Cognizant's earnings and outlook come at a time when Indian IT firms have painted a mixed picture for the industry.
After logging over 22 percent profit growth in March quarter, TCS expressed the confidence of beating Nasscom estimate of 12-14 percent industry growth in 2013-14. HCL Tech had posted better-than-expected performance with 72.6 percent jump in quarterly profit in March quarter.
However, Infosys disappointed with around 3 percent profit growth and said FY'14 full-year revenue growth will be in 6-10 percent range, lower than the Nasscom indsutry estimate. Wipro also has come out with a muted June quarter revenue outlook.
Cognizant follows January-December fiscal. Though it is not listed in India, about 75 percent of its over 1.6 lakh employees are based in India. The company added about 6,000 people in the quarter, taking headcount to over 1.6 lakh.
Cognizant also announced that its Board of Directors approved an expansion of its stock repurchase programme.
The Board of Directors increased the stock repurchase program by USD 500 million to USD 1.5 billion and extended the term of the programme to December 31, 2014, the statement said.

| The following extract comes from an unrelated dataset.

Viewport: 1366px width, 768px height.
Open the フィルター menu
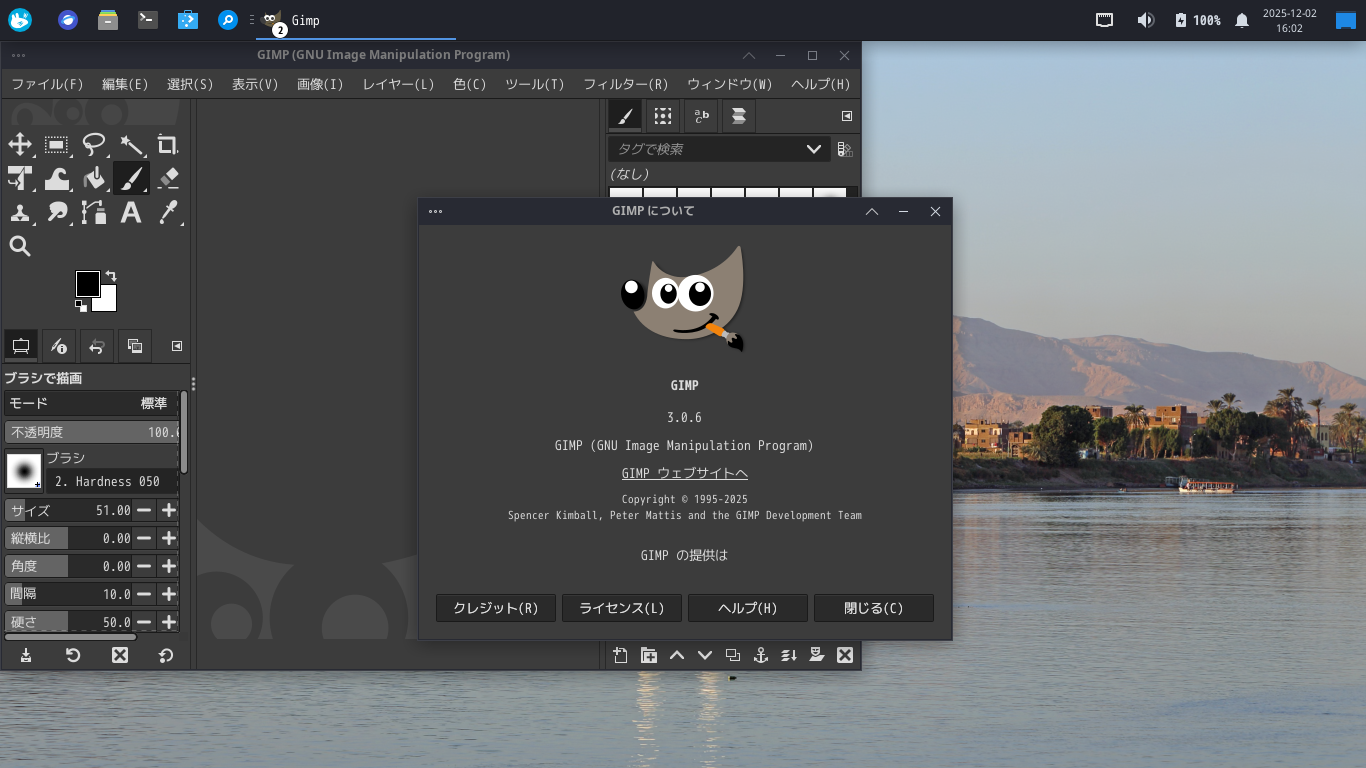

To date, the company has repurchased USD 940 million of its shares under this programme, it added.
"Our financial model continues to allow us to deliver solid top-line growth with stable margins, while investing in our next generation of services to spur long-term strength," Cognizant CFO Karen McLoughlin said.
"We have repurchased USD 74 million worth of shares year-to-date under our stock repurchase program and expanded the program to USD 1.5 billion, reflecting our ability to generate strong cash flows, confidence in our business, and our commitment to drive shareholder value," McLoughlin added.